═════ EXTRACTED INFORMATION

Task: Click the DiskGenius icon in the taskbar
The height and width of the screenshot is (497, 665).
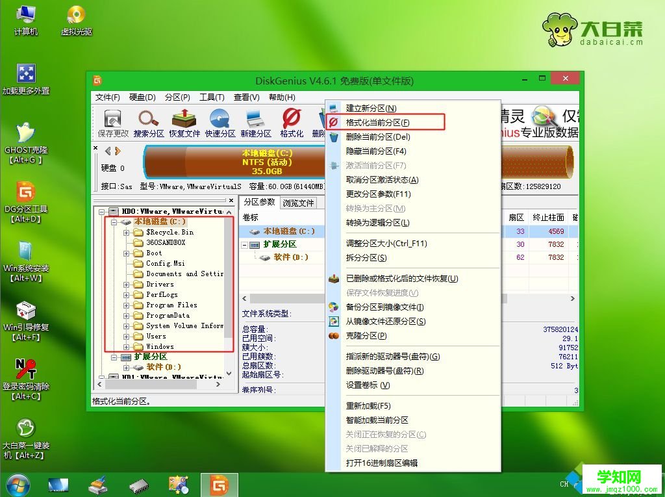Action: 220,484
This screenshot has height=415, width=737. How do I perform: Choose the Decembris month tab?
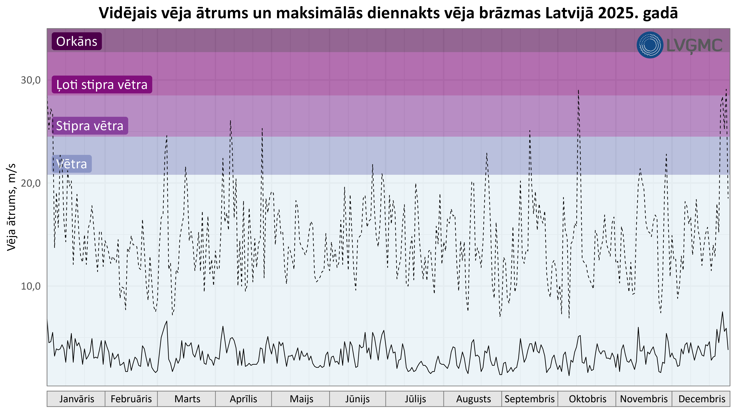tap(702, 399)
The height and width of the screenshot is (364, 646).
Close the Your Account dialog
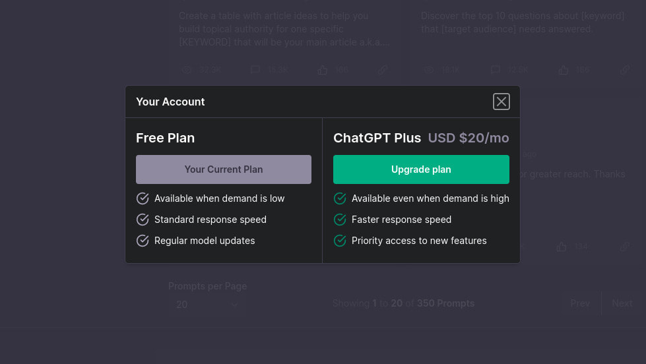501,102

══════════
═════ EXTRACTED INFORMATION

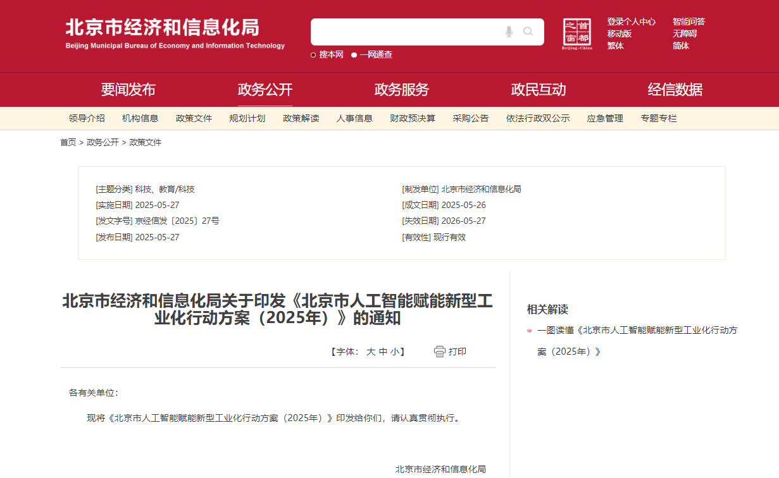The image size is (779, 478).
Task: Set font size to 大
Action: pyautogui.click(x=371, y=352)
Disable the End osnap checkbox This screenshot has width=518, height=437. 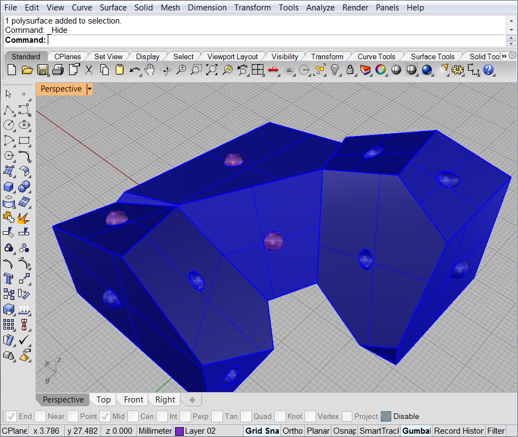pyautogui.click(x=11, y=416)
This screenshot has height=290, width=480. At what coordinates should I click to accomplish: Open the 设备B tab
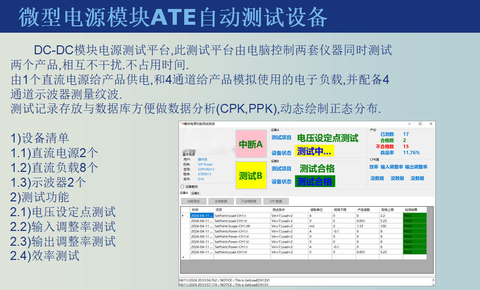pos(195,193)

══════════
═════ EXTRACTED INFORMATION

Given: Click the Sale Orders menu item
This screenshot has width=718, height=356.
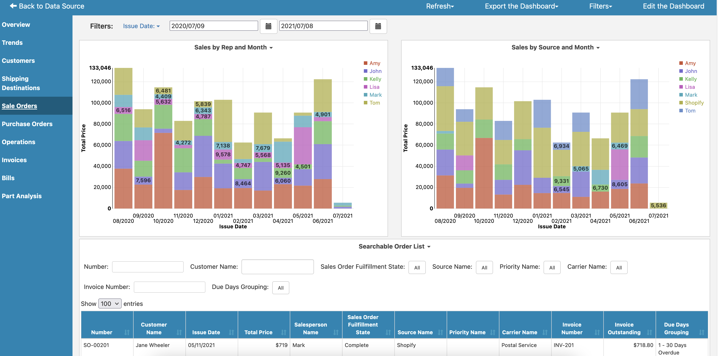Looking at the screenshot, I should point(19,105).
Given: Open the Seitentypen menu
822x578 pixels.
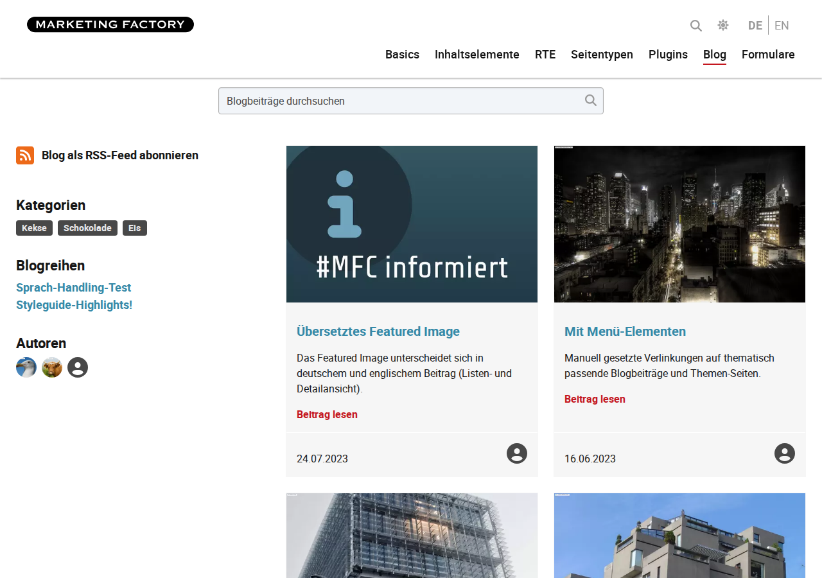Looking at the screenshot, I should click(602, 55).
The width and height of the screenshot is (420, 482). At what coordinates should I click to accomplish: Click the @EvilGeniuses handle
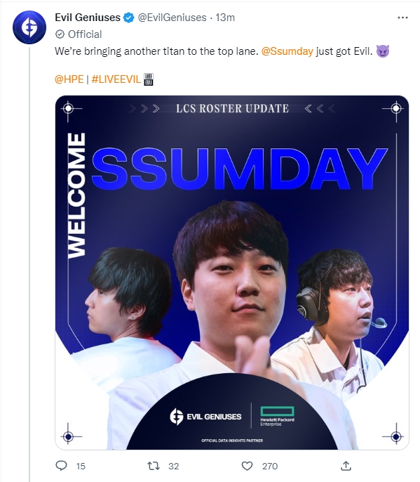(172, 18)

══════════

Please pull out every line of the listing above that contains the string "accomplish", matching case exactly.

This screenshot has height=290, width=480. At what coordinates should I click to accomplish: Open the 设备B tab
The width and height of the screenshot is (420, 482). At what coordinates should I click to accomplish: Click the @EvilGeniuses handle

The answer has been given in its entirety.